[Stored data entries]
◇ ◇ ◇ ◇

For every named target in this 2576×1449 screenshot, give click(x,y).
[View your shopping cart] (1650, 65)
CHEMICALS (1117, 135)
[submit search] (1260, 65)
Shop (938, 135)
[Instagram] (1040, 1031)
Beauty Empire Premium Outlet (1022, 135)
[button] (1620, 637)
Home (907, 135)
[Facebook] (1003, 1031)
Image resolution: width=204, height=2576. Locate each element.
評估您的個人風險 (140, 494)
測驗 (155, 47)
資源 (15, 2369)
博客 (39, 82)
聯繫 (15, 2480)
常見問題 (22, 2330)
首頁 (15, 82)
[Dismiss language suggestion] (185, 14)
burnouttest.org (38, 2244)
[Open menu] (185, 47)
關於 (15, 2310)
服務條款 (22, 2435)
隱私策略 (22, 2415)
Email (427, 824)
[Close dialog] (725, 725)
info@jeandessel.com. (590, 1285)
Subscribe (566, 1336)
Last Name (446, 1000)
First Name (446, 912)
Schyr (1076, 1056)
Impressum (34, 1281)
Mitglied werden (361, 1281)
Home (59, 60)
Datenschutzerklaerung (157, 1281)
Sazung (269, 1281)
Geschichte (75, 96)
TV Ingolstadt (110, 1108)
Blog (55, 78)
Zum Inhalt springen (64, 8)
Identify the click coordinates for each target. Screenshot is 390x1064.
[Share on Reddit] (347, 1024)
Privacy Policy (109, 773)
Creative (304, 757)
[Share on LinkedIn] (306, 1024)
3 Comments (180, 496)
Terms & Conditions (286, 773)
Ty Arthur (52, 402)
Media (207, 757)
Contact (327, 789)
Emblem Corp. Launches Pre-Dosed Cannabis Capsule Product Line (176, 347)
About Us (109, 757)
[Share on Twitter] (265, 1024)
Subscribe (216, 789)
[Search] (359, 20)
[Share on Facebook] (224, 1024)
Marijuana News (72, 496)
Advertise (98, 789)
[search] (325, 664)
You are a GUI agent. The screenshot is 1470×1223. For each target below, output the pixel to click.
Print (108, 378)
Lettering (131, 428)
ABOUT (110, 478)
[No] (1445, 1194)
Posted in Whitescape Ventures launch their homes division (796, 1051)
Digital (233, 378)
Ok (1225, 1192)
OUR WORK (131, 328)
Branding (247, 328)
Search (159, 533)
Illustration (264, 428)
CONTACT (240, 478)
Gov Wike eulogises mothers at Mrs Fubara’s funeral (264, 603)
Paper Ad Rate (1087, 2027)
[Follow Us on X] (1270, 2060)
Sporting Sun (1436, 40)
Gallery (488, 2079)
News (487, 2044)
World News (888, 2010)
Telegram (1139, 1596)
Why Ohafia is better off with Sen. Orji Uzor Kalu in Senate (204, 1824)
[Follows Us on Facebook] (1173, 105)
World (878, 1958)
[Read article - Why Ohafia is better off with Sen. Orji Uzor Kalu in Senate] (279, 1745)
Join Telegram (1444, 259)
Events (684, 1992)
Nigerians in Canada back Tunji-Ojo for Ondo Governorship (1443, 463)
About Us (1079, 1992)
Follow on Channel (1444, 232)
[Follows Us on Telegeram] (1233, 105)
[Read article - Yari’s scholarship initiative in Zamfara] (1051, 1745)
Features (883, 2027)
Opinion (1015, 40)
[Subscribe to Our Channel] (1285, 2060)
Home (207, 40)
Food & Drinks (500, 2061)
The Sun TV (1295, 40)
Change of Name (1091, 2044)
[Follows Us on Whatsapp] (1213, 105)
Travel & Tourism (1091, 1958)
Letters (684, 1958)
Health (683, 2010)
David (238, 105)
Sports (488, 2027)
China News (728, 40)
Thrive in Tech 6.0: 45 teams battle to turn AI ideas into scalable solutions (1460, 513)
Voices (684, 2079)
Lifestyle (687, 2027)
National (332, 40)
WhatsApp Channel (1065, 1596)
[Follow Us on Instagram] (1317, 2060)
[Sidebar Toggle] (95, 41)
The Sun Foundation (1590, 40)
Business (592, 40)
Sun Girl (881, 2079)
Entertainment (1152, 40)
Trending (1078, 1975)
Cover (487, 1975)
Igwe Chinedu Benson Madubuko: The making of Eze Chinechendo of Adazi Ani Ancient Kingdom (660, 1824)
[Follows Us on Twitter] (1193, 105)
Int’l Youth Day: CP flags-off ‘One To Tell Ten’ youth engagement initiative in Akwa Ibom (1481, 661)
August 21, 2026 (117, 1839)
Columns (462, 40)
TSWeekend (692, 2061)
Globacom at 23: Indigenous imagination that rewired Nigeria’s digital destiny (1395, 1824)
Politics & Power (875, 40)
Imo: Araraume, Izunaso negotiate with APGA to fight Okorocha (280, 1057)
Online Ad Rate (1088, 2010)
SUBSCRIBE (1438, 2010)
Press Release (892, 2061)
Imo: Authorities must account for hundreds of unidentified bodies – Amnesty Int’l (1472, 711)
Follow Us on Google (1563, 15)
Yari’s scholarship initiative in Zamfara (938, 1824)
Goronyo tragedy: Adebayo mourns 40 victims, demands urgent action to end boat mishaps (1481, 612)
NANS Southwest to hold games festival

◇ ◇ ◇ ◇

● **Exercise details**
What is needed is an exact copy of every entry above.

● **Result of the exercise**
For every named target in this 2576×1449 screenshot, give click(x,y).
[View your shopping cart] (1650, 65)
CHEMICALS (1117, 135)
[submit search] (1260, 65)
Shop (938, 135)
[Instagram] (1040, 1031)
Beauty Empire Premium Outlet (1022, 135)
[button] (1620, 637)
Home (907, 135)
[Facebook] (1003, 1031)
Image resolution: width=204, height=2576. Locate each element.
評估您的個人風險 (140, 494)
測驗 (155, 47)
資源 (15, 2369)
博客 (39, 82)
聯繫 (15, 2480)
常見問題 (22, 2330)
首頁 (15, 82)
[Dismiss language suggestion] (185, 14)
burnouttest.org (38, 2244)
[Open menu] (185, 47)
關於 (15, 2310)
服務條款 (22, 2435)
隱私策略 (22, 2415)
Email (427, 824)
[Close dialog] (725, 725)
info@jeandessel.com. (590, 1285)
Subscribe (566, 1336)
Last Name (446, 1000)
First Name (446, 912)
Schyr (1076, 1056)
Impressum (34, 1281)
Mitglied werden (361, 1281)
Home (59, 60)
Datenschutzerklaerung (157, 1281)
Sazung (269, 1281)
Geschichte (75, 96)
TV Ingolstadt (110, 1108)
Blog (55, 78)
Zum Inhalt springen (64, 8)
Identify the click coordinates for each target. Screenshot is 390x1064.
[Share on Reddit] (347, 1024)
Privacy Policy (109, 773)
Creative (304, 757)
[Share on LinkedIn] (306, 1024)
3 Comments (180, 496)
Terms & Conditions (286, 773)
Ty Arthur (52, 402)
Media (207, 757)
Contact (327, 789)
Emblem Corp. Launches Pre-Dosed Cannabis Capsule Product Line (176, 347)
About Us (109, 757)
[Share on Twitter] (265, 1024)
Subscribe (216, 789)
[Search] (359, 20)
[Share on Facebook] (224, 1024)
Marijuana News (72, 496)
Advertise (98, 789)
[search] (325, 664)
You are a GUI agent. The screenshot is 1470×1223. For each target below, output the pixel to click.
Print (108, 378)
Lettering (131, 428)
ABOUT (110, 478)
[No] (1445, 1194)
Posted in Whitescape Ventures launch their homes division (796, 1051)
Digital (233, 378)
Ok (1225, 1192)
OUR WORK (131, 328)
Branding (247, 328)
Search (159, 533)
Illustration (264, 428)
CONTACT (240, 478)
Gov Wike eulogises mothers at Mrs Fubara’s funeral (264, 603)
Paper Ad Rate (1087, 2027)
[Follow Us on X] (1270, 2060)
Sporting Sun (1436, 40)
Gallery (488, 2079)
News (487, 2044)
World News (888, 2010)
Telegram (1139, 1596)
Why Ohafia is better off with Sen. Orji Uzor Kalu in Senate (204, 1824)
[Follows Us on Facebook] (1173, 105)
World (878, 1958)
[Read article - Why Ohafia is better off with Sen. Orji Uzor Kalu in Senate] (279, 1745)
Join Telegram (1444, 259)
Events (684, 1992)
Nigerians in Canada back Tunji-Ojo for Ondo Governorship (1443, 463)
About Us (1079, 1992)
Follow on Channel (1444, 232)
[Follows Us on Telegeram] (1233, 105)
[Read article - Yari’s scholarship initiative in Zamfara] (1051, 1745)
Features (883, 2027)
Opinion (1015, 40)
[Subscribe to Our Channel] (1285, 2060)
Home (207, 40)
Food & Drinks (500, 2061)
The Sun TV (1295, 40)
Change of Name (1091, 2044)
[Follows Us on Whatsapp] (1213, 105)
Travel & Tourism (1091, 1958)
Letters (684, 1958)
Health (683, 2010)
David (238, 105)
Sports (488, 2027)
China News (728, 40)
Thrive in Tech 6.0: 45 teams battle to turn AI ideas into scalable solutions (1460, 513)
Voices (684, 2079)
Lifestyle (687, 2027)
National (332, 40)
WhatsApp Channel (1065, 1596)
[Follow Us on Instagram] (1317, 2060)
[Sidebar Toggle] (95, 41)
The Sun Foundation (1590, 40)
Business (592, 40)
Sun Girl (881, 2079)
Entertainment (1152, 40)
Trending (1078, 1975)
Cover (487, 1975)
Igwe Chinedu Benson Madubuko: The making of Eze Chinechendo of Adazi Ani Ancient Kingdom (660, 1824)
[Follows Us on Twitter] (1193, 105)
Int’l Youth Day: CP flags-off ‘One To Tell Ten’ youth engagement initiative in Akwa Ibom (1481, 661)
August 21, 2026 (117, 1839)
Columns (462, 40)
TSWeekend (692, 2061)
Globacom at 23: Indigenous imagination that rewired Nigeria’s digital destiny (1395, 1824)
Politics & Power (875, 40)
Imo: Araraume, Izunaso negotiate with APGA to fight Okorocha (280, 1057)
Online Ad Rate (1088, 2010)
SUBSCRIBE (1438, 2010)
Press Release (892, 2061)
Imo: Authorities must account for hundreds of unidentified bodies – Amnesty Int’l (1472, 711)
Follow Us on Google (1563, 15)
Yari’s scholarship initiative in Zamfara (938, 1824)
Goronyo tragedy: Adebayo mourns 40 victims, demands urgent action to end boat mishaps (1481, 612)
NANS Southwest to hold games festival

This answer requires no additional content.